Any attempt to link Shakespeare’s life and work must centre on the Sonnets, and Weis’s reading is close and convincing.   He follows the familiar identification of the beautiful youth with Southampton and the dark lady with Emilia Bassano while, more contentiously, seeing the rival poet as Christopher Marlowe.  Marlowe’s shadow looms larger here than in other recent accounts, with Weis emphasising how Shakespeare pays him explicit tribute in both the text of As You Like It and the situation and setting of The Merchant of Venice, whose central conflict he sees not as religious rivalry but as the shift from homoerotic love to marriage.

Weis’s study is vivid, accessible and profound.  It is joined on the groaning Shakespeare shelves by A.D. Nuttall’s more specialised Shakespeare the Thinker, which aims both to trace the development of Shakespeare’s thought and present a counterbalance to the two dominant schools of literary theory, Structuralism and New Historicism, with Nuttall contending, as must be obvious to any but the most doctrinaire critic, that the greater part of a literary achievement is the product of an individual author’s mind.

While Shakespeare the Thinker is aimed at the student rather than the general reader, it is far from stuffy, being peppered with allusions to the Iraq War, Mel Brooks, Mrs Thatcher, Star Trek and Wife Swap as well as earlier scholars.  Like Weis’s, Nuttall’s study is full of insights, such as how the four last romances have their genesis in The Comedy of Errors, how Falstaff’s ‘honour’ speech is the first example of a Shakespearian character’s philosophy and, in a highly original if not altogether convincing reading, how Measure for Measure is permeated by gnosticism.

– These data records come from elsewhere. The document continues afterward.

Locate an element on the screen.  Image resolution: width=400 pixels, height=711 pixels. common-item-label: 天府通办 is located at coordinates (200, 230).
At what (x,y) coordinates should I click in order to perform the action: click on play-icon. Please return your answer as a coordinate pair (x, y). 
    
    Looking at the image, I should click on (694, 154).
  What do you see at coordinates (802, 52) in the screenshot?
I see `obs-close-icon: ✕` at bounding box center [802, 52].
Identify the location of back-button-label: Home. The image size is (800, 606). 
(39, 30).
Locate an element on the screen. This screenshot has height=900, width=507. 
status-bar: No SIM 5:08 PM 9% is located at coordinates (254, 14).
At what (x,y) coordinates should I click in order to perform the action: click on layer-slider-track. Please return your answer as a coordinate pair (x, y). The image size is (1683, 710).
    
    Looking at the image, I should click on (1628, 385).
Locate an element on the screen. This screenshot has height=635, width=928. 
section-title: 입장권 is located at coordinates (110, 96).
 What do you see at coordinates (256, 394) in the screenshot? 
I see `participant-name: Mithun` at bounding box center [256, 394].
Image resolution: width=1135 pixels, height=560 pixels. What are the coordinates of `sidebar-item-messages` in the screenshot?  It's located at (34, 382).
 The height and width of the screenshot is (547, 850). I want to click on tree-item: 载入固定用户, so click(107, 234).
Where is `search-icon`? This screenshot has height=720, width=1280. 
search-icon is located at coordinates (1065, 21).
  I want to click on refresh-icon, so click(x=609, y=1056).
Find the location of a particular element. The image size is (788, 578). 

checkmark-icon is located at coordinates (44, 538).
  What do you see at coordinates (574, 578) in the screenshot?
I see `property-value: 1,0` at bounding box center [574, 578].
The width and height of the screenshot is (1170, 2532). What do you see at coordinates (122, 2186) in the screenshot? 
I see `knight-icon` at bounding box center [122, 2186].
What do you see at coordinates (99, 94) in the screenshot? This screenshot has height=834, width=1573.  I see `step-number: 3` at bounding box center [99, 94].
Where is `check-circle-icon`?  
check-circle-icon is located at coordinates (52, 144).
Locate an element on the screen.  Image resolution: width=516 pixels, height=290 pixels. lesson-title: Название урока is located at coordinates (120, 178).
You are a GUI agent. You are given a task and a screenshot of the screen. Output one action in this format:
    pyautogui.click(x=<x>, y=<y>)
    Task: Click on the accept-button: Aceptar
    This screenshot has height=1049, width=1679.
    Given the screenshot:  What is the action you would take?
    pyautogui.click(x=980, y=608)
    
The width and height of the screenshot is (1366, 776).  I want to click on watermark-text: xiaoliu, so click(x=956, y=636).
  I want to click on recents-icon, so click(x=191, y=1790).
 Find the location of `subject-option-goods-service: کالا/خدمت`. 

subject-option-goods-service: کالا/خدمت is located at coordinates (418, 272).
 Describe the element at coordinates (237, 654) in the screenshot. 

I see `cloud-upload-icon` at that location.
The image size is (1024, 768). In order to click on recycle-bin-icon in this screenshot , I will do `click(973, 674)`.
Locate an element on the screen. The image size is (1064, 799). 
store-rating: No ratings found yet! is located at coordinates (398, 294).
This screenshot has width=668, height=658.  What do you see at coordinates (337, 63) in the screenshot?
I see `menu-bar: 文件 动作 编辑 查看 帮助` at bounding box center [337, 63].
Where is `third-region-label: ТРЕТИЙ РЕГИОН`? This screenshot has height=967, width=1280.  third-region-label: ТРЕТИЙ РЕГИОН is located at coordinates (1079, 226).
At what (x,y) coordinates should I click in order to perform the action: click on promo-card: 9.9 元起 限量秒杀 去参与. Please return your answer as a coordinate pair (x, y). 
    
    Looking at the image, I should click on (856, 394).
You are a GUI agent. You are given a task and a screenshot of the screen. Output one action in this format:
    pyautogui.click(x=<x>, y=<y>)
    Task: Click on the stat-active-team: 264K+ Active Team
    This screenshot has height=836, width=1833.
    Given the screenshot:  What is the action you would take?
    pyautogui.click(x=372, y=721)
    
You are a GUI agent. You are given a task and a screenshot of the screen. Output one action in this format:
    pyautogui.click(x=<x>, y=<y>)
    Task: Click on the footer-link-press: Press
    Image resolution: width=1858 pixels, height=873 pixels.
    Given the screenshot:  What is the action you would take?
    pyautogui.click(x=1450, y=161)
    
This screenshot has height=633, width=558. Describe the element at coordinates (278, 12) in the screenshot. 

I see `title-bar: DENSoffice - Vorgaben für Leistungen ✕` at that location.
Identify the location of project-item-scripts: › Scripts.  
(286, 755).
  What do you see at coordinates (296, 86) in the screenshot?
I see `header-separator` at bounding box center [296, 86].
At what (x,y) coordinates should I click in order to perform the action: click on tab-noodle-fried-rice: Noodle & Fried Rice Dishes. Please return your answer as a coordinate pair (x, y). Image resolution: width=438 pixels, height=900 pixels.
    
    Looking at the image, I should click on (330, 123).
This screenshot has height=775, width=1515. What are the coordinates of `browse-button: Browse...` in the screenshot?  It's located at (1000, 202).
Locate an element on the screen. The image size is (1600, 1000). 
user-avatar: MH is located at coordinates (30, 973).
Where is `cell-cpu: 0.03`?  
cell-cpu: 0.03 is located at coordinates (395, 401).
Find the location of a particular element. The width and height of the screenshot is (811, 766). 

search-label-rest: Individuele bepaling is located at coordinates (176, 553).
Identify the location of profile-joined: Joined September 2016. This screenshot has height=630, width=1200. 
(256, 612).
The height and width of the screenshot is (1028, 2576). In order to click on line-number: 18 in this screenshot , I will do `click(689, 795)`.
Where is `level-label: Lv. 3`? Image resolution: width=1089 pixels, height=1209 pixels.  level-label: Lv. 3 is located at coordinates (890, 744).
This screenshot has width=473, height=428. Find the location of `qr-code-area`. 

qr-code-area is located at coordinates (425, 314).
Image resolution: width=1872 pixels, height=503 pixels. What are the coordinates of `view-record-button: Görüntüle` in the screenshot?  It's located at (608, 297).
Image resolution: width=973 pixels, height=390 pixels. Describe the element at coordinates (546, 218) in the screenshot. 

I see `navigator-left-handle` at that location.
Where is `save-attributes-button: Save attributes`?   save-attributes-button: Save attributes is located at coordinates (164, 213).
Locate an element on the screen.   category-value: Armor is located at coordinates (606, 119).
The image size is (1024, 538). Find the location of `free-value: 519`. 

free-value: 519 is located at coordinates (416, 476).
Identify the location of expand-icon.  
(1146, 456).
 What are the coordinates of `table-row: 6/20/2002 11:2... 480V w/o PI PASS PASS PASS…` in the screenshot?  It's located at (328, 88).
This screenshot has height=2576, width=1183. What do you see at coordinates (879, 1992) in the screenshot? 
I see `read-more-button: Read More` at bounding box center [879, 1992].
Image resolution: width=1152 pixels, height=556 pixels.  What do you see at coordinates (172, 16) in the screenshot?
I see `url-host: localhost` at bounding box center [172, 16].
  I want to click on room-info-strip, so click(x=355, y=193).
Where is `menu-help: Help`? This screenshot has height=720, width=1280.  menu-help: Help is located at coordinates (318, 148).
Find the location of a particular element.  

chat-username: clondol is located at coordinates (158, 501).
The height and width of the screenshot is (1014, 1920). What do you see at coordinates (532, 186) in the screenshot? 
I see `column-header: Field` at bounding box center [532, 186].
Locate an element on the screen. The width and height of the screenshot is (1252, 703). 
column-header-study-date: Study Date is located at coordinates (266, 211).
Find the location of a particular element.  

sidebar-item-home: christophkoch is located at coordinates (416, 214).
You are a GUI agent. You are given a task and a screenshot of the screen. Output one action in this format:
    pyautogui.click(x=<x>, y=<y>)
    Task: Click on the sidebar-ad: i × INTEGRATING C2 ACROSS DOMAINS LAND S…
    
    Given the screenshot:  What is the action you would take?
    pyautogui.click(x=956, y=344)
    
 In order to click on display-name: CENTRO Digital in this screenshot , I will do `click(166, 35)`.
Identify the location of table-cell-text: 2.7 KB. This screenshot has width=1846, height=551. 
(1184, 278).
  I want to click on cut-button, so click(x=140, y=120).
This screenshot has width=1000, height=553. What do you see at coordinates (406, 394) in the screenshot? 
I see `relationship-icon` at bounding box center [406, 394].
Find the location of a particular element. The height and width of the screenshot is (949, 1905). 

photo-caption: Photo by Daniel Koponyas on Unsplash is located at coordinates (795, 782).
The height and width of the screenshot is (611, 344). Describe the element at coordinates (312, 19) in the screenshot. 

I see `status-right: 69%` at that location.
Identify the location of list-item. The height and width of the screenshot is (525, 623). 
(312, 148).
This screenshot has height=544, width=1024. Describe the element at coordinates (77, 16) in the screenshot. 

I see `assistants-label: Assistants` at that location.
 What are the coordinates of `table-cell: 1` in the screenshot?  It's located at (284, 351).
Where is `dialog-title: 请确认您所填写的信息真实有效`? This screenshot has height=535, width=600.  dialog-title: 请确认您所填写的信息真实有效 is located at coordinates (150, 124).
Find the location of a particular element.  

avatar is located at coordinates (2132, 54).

On the debit side, having rightly rejected the mid-twentieth century bias against Shakespearean ‘characterisation’, he errs in the other direction by suggesting that Prospero’s animus towards Caliban derives from his own incestuous feelings for Miranda.  Above all, he underplays the role of religious conflict (which Weis correctly identifies as the dominant ideological struggle of the age) on Shakespeare’s thought and, particularly, on his most philosophical play, Hamlet.

The conjunction of these books is further proof that Shakespeare’s plays continue to offer as rich rewards to biographers and critics as to readers and audiences.